* **SOURCE MATERIAL**:
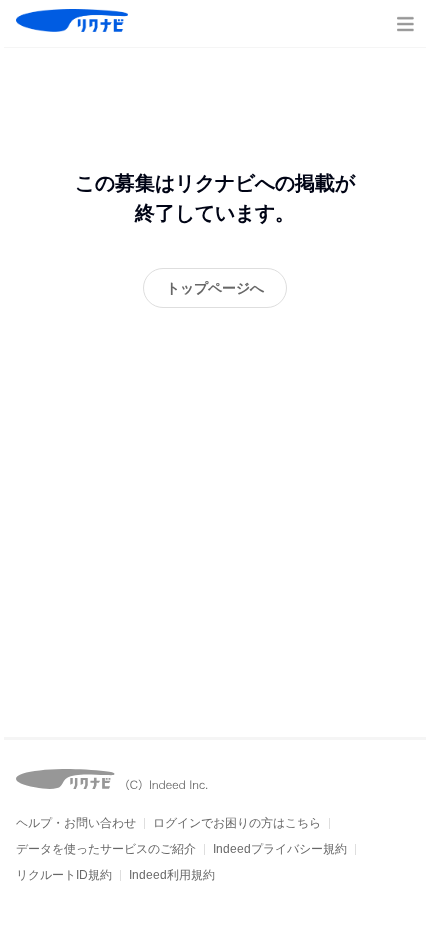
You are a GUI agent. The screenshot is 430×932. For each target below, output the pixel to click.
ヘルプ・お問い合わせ (76, 823)
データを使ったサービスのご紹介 (106, 849)
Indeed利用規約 (172, 875)
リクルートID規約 (64, 875)
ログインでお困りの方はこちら (237, 823)
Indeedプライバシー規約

* **WHAT THE TASK ASKS**:
Skip the pictures, then retype every line above exactly.

* **SOLUTION**:
You are a GUI agent. The screenshot is 430×932. For each target below, output the pixel to click.
ヘルプ・お問い合わせ (76, 823)
データを使ったサービスのご紹介 (106, 849)
Indeed利用規約 (172, 875)
リクルートID規約 (64, 875)
ログインでお困りの方はこちら (237, 823)
Indeedプライバシー規約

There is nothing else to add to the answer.